В избу начали собираться люди, здоровались и присаживались к столу. Охотник вставал и кланялся каждому входящему. Люди как люди, странные, под стать деревне. Но здесь трудно было бы представить других. Скорее, как раз такие, какие должны жить в таких домах. А что в них странного, и не скажешь, вроде, все как должно быть у людей…

Охотник поел, гости выпили за его здоровье и возвращение, он поблагодарил и выпил за их здоровье, поблагодарил хозяйку. Все это время она сидела, подперев голову кулаками и не сводя с него своего бездонного взгляда. Это смущало, поэтому он не поднимал глаз от еды, чтобы не встречаться с ней взглядом. И не мог придумать, что делать, когда закончит трапезу.

Но как только он завершил с едой, она протянула руку к его ладони и спросила:

– Пойдем, посмотрим сына?

Он совсем потерялся от этих слов, но задавать вопросы было бы глупо, как и объяснять, что это не его сын. «Потом объясню», – подумал он, поднялся и позволил повести себя в другую комнату. Что за сын его там может ждать, он не понимал, но предполагал, что увидит зыбку с младенцем, раз «сын» не вышел его встречать вместе с остальными детьми.

В этой спальне окна были завешены черными полотнами, а у стены стояла большая кровать, в которой лежал древний старик. Он явно был при смерти и уже не замечал вошедших.

– Как я тебе благодарна, что ты успел! – шепнула хозяйка, наклонилась и поцеловала старика в лоб. Охотник в недоумении смотрел на это прощание.

– Он так тебя ждал последние годы, – сказала она и прижалась к его плечу заплаканным лицом.

– Кто? – невольно спросил охотник.

– Твой сын…

– Вот, значит, как пролетела эта сотня лет, – вдруг подумал охотник не своим голосом.

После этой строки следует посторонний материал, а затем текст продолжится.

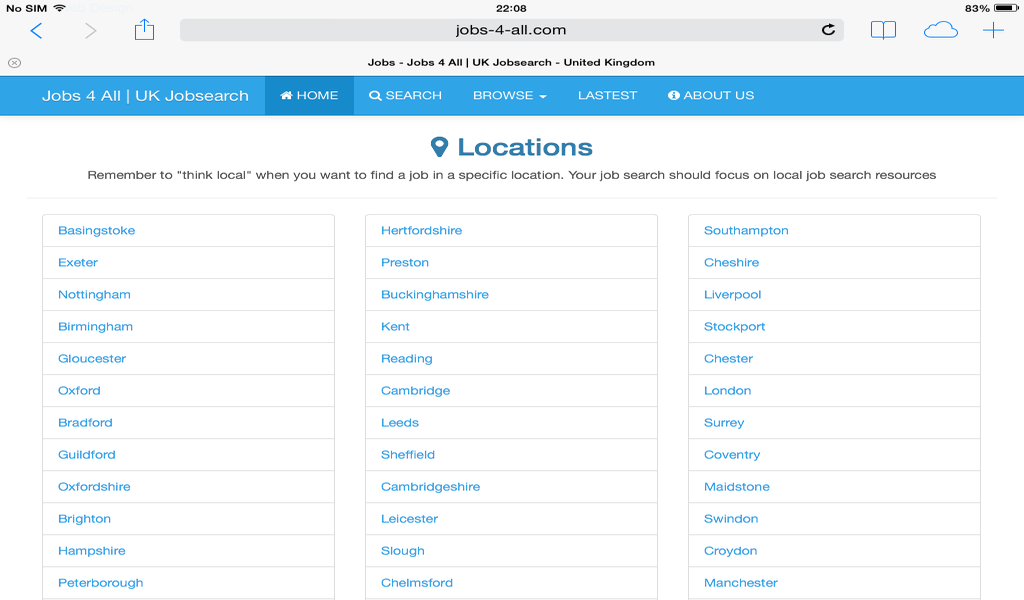
Task: Click the Safari back navigation arrow
Action: pyautogui.click(x=36, y=30)
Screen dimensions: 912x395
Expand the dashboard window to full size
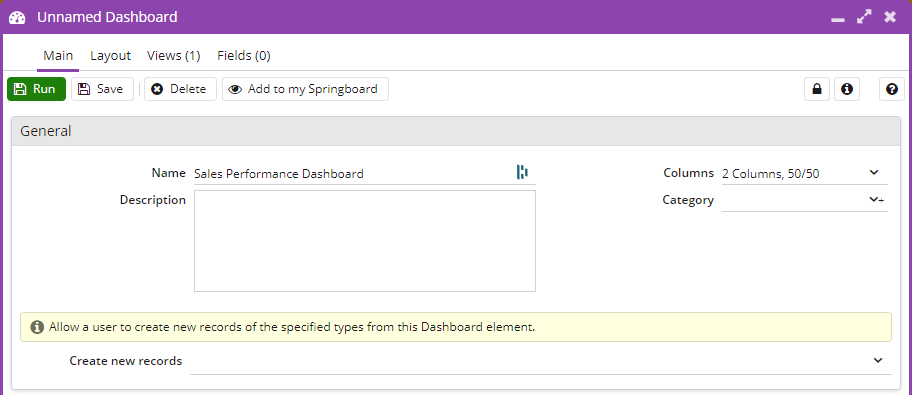(864, 17)
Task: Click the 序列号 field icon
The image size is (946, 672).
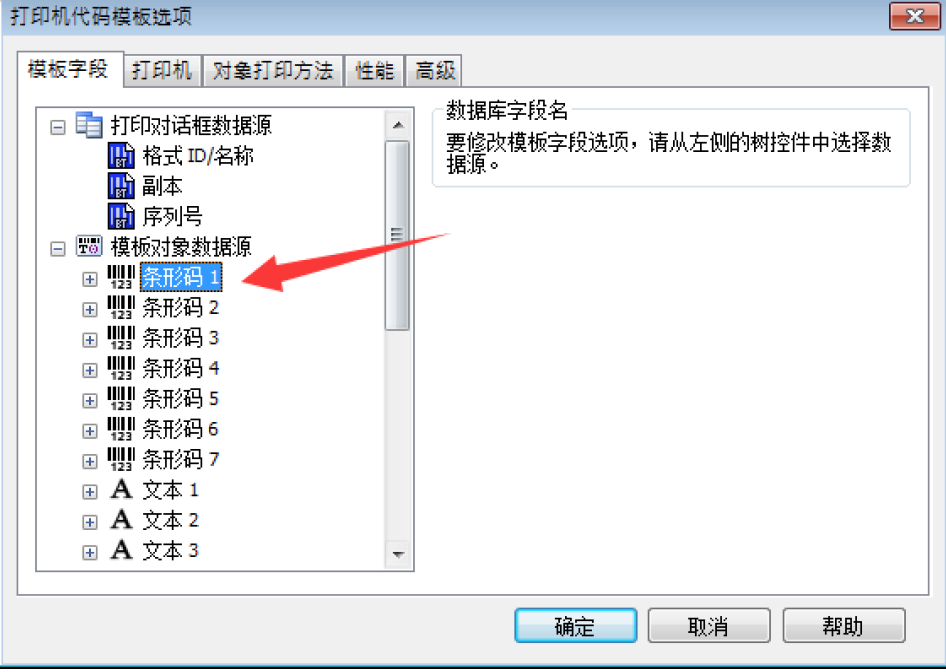Action: click(x=121, y=216)
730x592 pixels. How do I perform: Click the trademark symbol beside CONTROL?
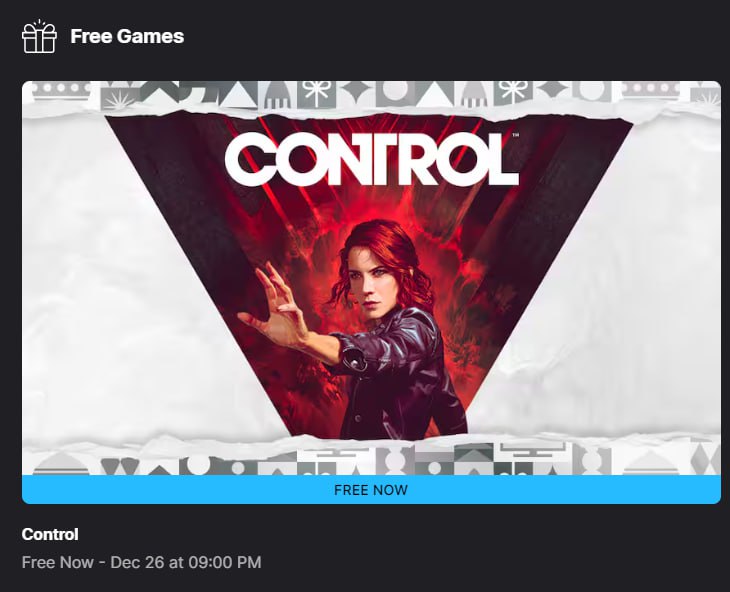coord(515,135)
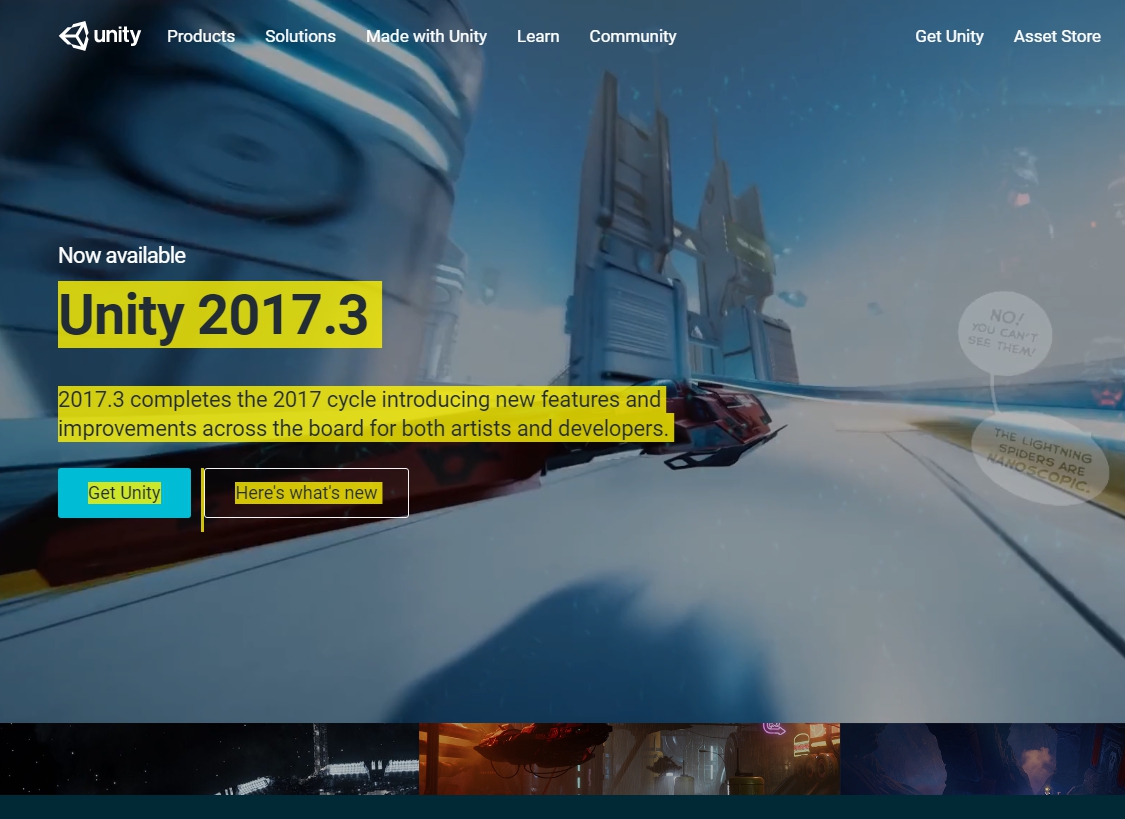This screenshot has width=1125, height=819.
Task: Click Get Unity in the top navigation
Action: tap(949, 36)
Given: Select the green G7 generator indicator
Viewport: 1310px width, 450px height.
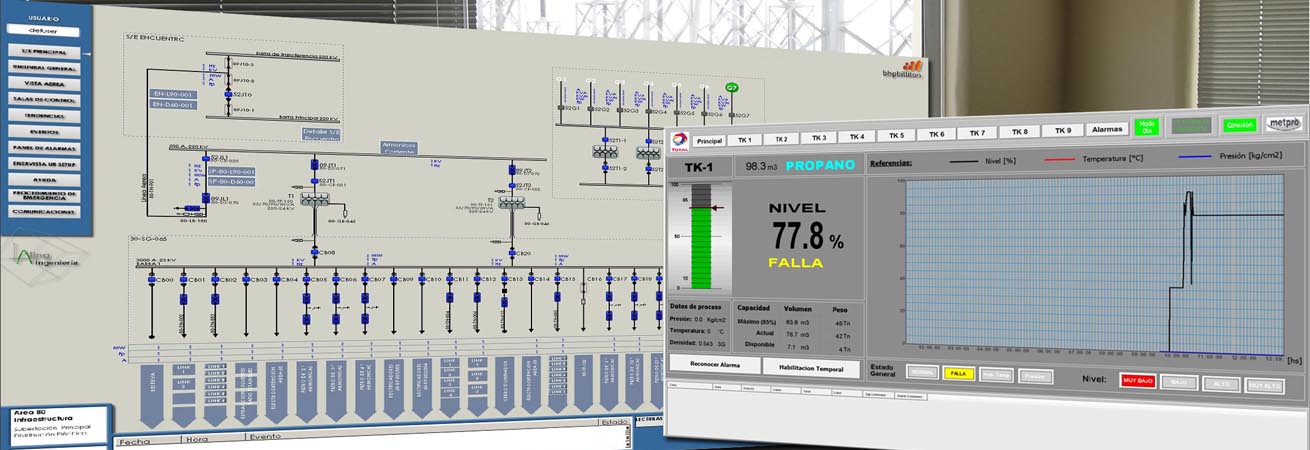Looking at the screenshot, I should pos(732,88).
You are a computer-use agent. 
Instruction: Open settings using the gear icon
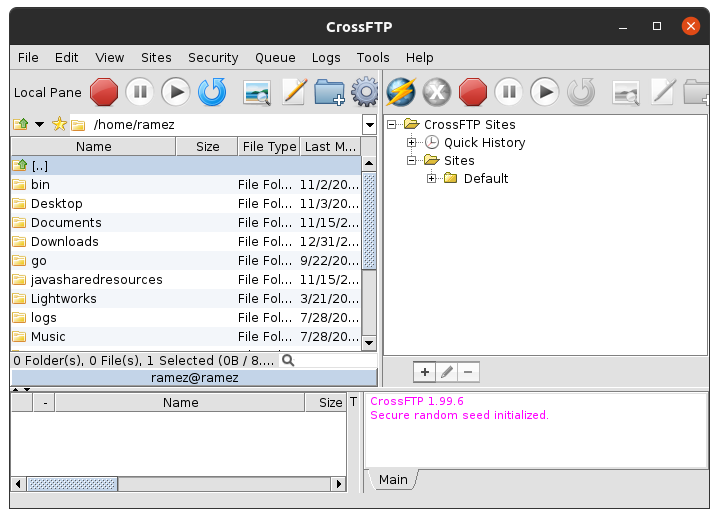[x=366, y=93]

– Почему он состарился? – спросил он, сглатывая комок.

– Он твой сын.

– Почему ты не состарилась?

– Я дочь лесного царя, ты забыл?

– Почему я не состарился?

– Ты ушел. Ты ушел, как только твое время потекло снова…

– Ты моя жена?

– Нет. Я лишь мать твоего сына… Но если ты захочешь, я стану твоей женой.

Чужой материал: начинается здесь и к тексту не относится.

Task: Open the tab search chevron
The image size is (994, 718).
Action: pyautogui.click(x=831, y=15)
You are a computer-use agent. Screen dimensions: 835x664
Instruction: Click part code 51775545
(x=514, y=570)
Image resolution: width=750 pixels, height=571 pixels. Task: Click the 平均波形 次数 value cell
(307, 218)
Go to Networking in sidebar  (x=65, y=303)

– Я хочу. Стань моей женой.

Она поглядела ему в душу, улыбнулась и сказала:

– Тебе придется научиться ждать.

– Я научусь.

– В таком случае ждать нельзя, нам надо отсюда бежать.

– Когда?

– Пока мой отец не позвал тебя к себе.

– Бежим сейчас, – воскликнул он, вспыхнув, и огонь брызнул из его глаз.

– Вот за это я тебя и полюбила, – впервые засмеялась она, и старик в постели улыбнулся, не открывая глаз.

Она обошла комнату и плюнула во все четыре угла. Слюнки с шипением впитались в стены, и в их шипении слышалась невнятная человеческая речь.

– Слюнки, слюнки, сторожите мой покой! – сказала она, взяла его за руку, шагнула к окну и отдернула полотно. Окно тут же превратилось в провал, в конце которого мерцала звездочка.

– Ты совсем ничего не помнишь? – замерла она на миг перед провалом.

Он молчал.

– Ты и меня забыл… – тихо произнесла она, и в голосе ее звучала такая боль, что он готов был сгореть, но не сгорел, а начал замерзать изнутри, словно его сердце от стыда студенело и хотело расколоться на мелкие льдинки. Но лед в его сердце лопнул со звоном замерзшего озера, и вместе с паром из его рта вылетело:

– Василиса!

Глаза ее вспыхнули светом, она поднялась на носочки и поцеловала его в губы, а потом решительно шагнула в провал.

Провал тут же закрылся у них за спиной, и снова появилось окно. Но звезда так же дышала впереди. Они шли и шли, а провал не кончался. А когда кончился, они оказались на берегу реки.

– Плыви! – сказала она ему, показывая рукой на другой берег. – Плыви гораздо, пока погони нет!